§ DATASET
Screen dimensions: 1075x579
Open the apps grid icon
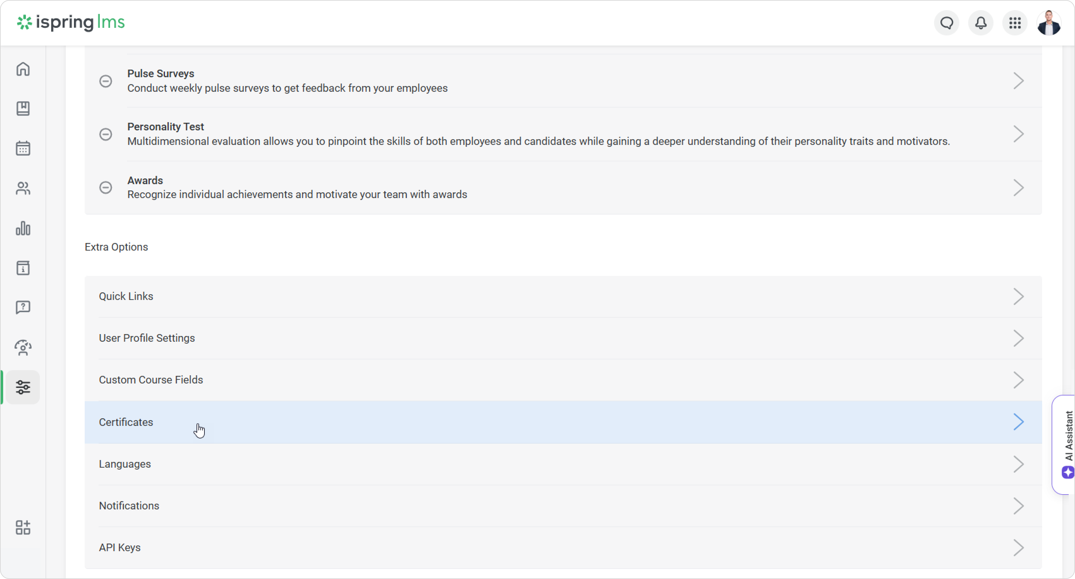1015,23
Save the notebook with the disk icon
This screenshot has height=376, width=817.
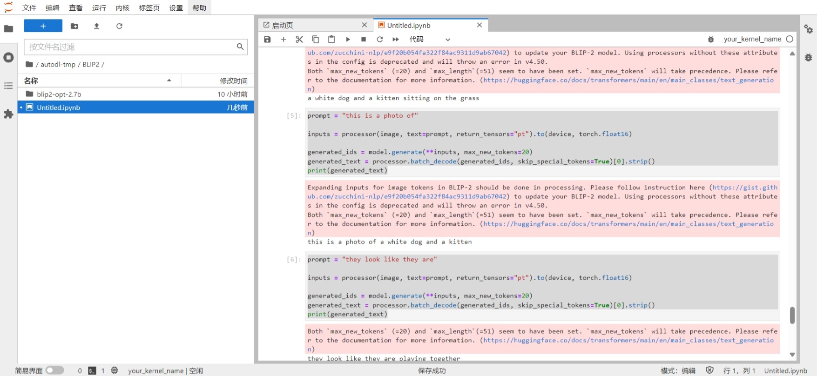pyautogui.click(x=267, y=40)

§ INSTRUCTIONS TO FOLLOW
Leaving the pictures out, output all of the listing exactly.

§ OUTPUT FOR THIS EXERCISE
Screen dimensions: 1075x579
Open the apps grid icon
1015,23
Save the notebook with the disk icon
This screenshot has height=376, width=817.
pyautogui.click(x=267, y=40)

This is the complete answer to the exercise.